In Deutschland sind ein sexueller Übergriff und eine Vergewaltigung Offizialdelikte. Das heißt, der Staat will dem öffentlichen Interesse der Verfolgung von Unrecht nachkommen. Sobald die Polizei von diesen Straftaten erfährt, muss sie ermitteln. Oft sind betroffene Frauen und Männer jedoch im Zweifel, ob sie eine Anzeige erstatten möchten oder nicht. Diese Entscheidung muss nicht sofort getroffen werden. Im akuten Fall ist es aber ratsam, eine gynäkologische/urologische/rechtsmedizinische Untersuchung vornehmen zu lassen und die Spuren anonym und ohne die Einschaltung der Polizei zu sichern. Weitere Informationen dazu finden Sie hier. Wenn Sie Anzeige erstatten wollen oder bereits erstattet haben, sollten Sie eine Rechtsanwältin oder einen Rechtsanwalt Ihres Vertrauens mit der Wahrnehmung Ihrer Interessen beauftragen. Ihre Anwältin oder ihr Anwalt hat grundsätzlich das Recht, bei Vernehmungen dabei zu sein und die Verfahrensakten einzusehen. Falls Sie sich für eine Anzeige entschieden haben, nehmen Sie Kontakt zur Kriminalpolizei, Kommissariat 32 auf, Tel.: 0421-362-19112, das für solche Fälle zuständig ist. Außerhalb der Regelarbeitszeiten oder an Wochenenden wenden Sie sich bitte an den Kriminaldauerdienst, Tel.: 0421-362-3888.
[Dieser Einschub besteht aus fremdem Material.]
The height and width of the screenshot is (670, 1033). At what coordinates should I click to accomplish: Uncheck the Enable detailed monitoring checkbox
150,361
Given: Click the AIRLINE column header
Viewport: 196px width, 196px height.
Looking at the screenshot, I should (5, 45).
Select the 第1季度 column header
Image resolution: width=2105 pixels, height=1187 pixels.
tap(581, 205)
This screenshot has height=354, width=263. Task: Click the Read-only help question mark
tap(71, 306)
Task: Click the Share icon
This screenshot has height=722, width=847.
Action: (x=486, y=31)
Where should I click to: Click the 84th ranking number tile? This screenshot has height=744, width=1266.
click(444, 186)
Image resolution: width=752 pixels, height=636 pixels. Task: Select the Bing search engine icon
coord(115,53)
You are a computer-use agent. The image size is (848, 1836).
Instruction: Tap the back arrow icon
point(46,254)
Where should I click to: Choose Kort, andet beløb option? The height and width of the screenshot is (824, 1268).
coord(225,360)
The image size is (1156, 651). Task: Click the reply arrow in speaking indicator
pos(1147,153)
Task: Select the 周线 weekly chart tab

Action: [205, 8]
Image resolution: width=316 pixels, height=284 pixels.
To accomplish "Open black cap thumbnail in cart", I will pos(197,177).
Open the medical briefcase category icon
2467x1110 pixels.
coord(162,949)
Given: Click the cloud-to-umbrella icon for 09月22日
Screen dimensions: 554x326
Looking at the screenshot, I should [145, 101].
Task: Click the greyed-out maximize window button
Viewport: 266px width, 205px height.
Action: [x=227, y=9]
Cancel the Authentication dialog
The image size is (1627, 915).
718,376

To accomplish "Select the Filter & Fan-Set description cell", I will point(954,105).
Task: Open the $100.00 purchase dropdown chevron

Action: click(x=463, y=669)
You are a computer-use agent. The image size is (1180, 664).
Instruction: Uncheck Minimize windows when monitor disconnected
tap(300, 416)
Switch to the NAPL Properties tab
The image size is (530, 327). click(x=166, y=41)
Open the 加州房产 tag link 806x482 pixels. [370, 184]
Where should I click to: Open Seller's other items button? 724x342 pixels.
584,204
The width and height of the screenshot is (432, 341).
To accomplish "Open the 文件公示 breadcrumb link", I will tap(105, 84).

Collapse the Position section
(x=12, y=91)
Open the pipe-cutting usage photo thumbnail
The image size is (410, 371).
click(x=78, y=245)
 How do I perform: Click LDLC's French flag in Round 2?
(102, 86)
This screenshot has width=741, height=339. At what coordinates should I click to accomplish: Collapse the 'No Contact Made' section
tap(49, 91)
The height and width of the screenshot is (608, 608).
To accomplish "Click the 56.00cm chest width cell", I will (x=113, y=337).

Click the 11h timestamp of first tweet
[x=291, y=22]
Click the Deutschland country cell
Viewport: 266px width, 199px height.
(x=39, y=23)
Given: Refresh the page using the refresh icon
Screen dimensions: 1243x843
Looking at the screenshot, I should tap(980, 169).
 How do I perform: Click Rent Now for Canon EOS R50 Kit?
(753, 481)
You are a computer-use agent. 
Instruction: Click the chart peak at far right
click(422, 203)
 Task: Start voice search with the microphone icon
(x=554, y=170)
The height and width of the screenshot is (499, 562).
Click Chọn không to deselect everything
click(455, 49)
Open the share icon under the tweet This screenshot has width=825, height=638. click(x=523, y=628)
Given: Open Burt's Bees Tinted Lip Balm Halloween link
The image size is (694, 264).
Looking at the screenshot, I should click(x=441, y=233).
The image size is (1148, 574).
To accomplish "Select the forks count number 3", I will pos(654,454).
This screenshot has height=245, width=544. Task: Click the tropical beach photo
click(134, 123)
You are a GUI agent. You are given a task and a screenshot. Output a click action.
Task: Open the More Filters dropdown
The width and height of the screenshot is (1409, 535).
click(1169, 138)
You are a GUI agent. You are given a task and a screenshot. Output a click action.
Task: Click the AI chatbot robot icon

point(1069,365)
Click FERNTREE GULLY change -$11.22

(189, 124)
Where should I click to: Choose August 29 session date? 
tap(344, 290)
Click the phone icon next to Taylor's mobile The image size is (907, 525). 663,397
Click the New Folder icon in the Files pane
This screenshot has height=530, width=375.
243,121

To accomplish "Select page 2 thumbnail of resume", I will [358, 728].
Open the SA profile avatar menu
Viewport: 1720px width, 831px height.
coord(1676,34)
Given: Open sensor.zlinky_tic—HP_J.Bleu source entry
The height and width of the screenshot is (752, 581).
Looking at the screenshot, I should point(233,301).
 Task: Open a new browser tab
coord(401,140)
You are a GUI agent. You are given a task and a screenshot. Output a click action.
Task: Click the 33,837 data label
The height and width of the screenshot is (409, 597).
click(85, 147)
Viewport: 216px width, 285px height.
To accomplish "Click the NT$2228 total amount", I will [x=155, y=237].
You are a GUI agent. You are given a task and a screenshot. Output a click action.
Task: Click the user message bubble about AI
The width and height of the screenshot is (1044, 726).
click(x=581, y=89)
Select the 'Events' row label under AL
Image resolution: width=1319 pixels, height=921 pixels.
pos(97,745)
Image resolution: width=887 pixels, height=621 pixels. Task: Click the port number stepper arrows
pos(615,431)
Seit März 2012 ist es Opfern sexueller Gewalt möglich, Spuren und Beweise der Tat anonym und juristisch verwertbar sichern und lagern zu lassen. So haben Betroffene bei einer Anzeige zu einem späteren Zeitpunkt rechtskräftige Beweise zu ihrer Verfügung. Weitere Informationen finden Sie hier.
Die Anonyme Spurensicherung wurde vom Notruf in Zusammenarbeit mit dem Arbeitskreis Bremer Modell ins Leben gerufen.